_Lista de exercícios:_
1/ Responda com base no texto sobre ensino secular:
(a) Em que jornal e em que data o texto foi publicado?
(b) Que orientação é dada aos veteranos sobre a monografia?
(c) Qual é o objeto de trabalho na universidade, segundo o texto?
2/ Reproduza fielmente a parte do texto sobre ensino secular que começa nas palavras "Olha que estamos" e termina logo após "ou de ponta.".
3/ Dê a continuação do texto sobre ensino secular a partir da última frase apresentada.

PROFESSOR DEFENDE ENSINO SECULAR

janeiro 16, 2011 § Deixe um comentário

A TRIBUNA, 15-01-2011

UNIVERSIDADE E LIVRE PENSAR

Em minha prática pedagógica, é comum eu baixar o cipó na tentativa das religiões
de entrarem no campus da universidade para fazer o velho conhecido proselitismo
religioso. Normalmente, surgem fervorosos defensores dessa ou daquela igreja
para dizer que o apostolado de suas denominações faz assim ou assado a pregação
religiosa na academia. Mas, o diabo (se é que isso existe) é que os novéis
estudantes não caem no laço lançado e descambam para a defesa irracional de um
credo religioso.
Entra semestre, sai semestre e os zés ruelinhas não buscam na fonte do saber que
a História nos coloca a disposição para entender o que tento dizer. Quando pego
veteranos colando grau para orientá-los e digo: – Não agradeça a Deus em tua
monografia. O manézinho sem pensar emburra e põe a dedicatória a Deus só para me
contrariar. Pois é, assim terminam o curso sem descobrir (fim da educação é a
descoberta do conhecimento) porque a academia se livrou da religião, em especial
da Igreja Católica Romana, lá pelos Séculos XII e XIV.
Olha que estamos no Século XXI e os que governarão o Brasil amanhã não sabem as
origens da universidade, da ideia de formação da elite de uma nação, de livres
pensadores, de gente capaz de ousar dentro de um limite ético que nada tem a ver
com a pregação moral religiosa, baseada em revelações e interpretações.
Na academia, ou seja na universidade, enfrentamos inúmeros problemas de várias
ordens e implicações no trato com nosso objeto de trabalho: o conhecimento
científico, artístico, tecnológico e cultural.
A implicação primeira é de ordem epistemológica e diz respeito aos processos de
criação e transmissão de conhecimentos, sejam eles clássicos ou de ponta.
Afinal, como fazer isso para formar os quadros superiores da sociedade in totum
com as limitações impostas por esse ou aquele credo religioso. Por exemplo,
colocamos em funcionamento um acelerador de partículas que custa milhões de
reais e como é sábado, vamos desligar tudo por conta da proibição judaica de
trabalhar nesse dia da semana. Mas, essa implicação também está sujeita a outras
formas de intolerância e de preconceito de ordem política, racial, sexual, etc.

_Material fornecido:_
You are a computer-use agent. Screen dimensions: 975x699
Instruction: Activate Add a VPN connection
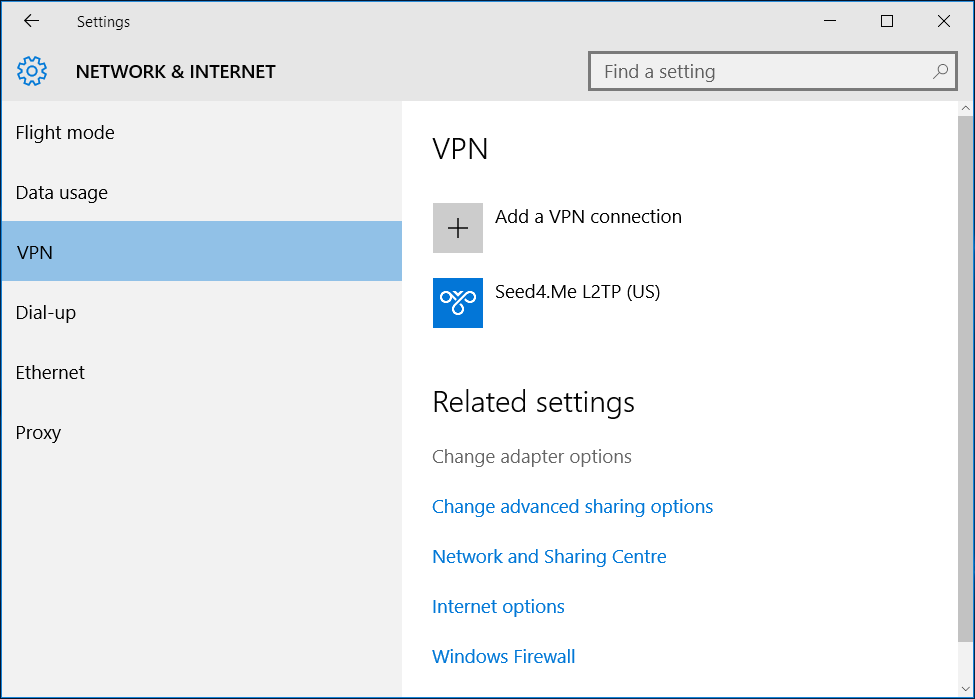click(588, 216)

_Respostas em ordem:_
1/
(a) Em A TRIBUNA, em 15-01-2011.
(b) Que não agradeçam a Deus na monografia.
(c) O conhecimento científico, artístico, tecnológico e cultural.

2/
Olha que estamos no Século XXI e os que governarão o Brasil amanhã não sabem as
origens da universidade, da ideia de formação da elite de uma nação, de livres
pensadores, de gente capaz de ousar dentro de um limite ético que nada tem a ver
com a pregação moral religiosa, baseada em revelações e interpretações.
Na academia, ou seja na universidade, enfrentamos inúmeros problemas de várias
ordens e implicações no trato com nosso objeto de trabalho: o conhecimento
científico, artístico, tecnológico e cultural.
A implicação primeira é de ordem epistemológica e diz respeito aos processos de
criação e transmissão de conhecimentos, sejam eles clássicos ou de ponta.

3/
Outra implicação no processo de criação e transmissão do conhecimento na
universidade é de ordem econômica. Como manter a academia autônoma sem depender
de dinheiro carimbado por grupos sociais, religiosos ou congêneres. Como criar e
distribuir conhecimentos, orientar seu consumo e a troca de bens simbólicos sem
precisar de dinheiro? Por isso as universidades transformaram-se em instituições
estatais, capazes de funcionar com o dinheiro público.
Entretanto, por conta desse atrelamento ao poder público surge a próxima
implicação para o processo de produção e difusão do saber: as alianças que a
universidade estabelece com as classes dirigentes. O primeiro impacto disso está
na redução da universidade a um tipo de aparelho ideológico do Governo. Em
seguida vem o alinhamento incondicional ao mandatário sem mais criticar sua
atuação. É um terreno movediço e perigoso, pois a academia passa a criar o que o
dono do poder deseja e não o que a sociedade necessita.
Por fim, a última implicação está no campo cultural, pois cabe a universidade
preservar o saber, inovar na fronteira do conhecimento e de fazer imparcialmente
a crítica das mais variadas formas de expressão cultural ou simbólica. Como
fazer isso se a academia estiver atrelada a uma religião, a um partido político,
a um grupo ou classe social?
Para evitar que os formados permaneçam na ignorância sobre o por quê da
veemência com que defendo a separação da academia das religiões, dos partidos
políticos e dos governantes de plantão escrevi esse texto. E da próxima vez que
alguém pensar em fazer um culto religioso no campus de uma universidade
lembre-se que está colocando em risco o livre pensar dos homens e mulheres que
habitam a academia.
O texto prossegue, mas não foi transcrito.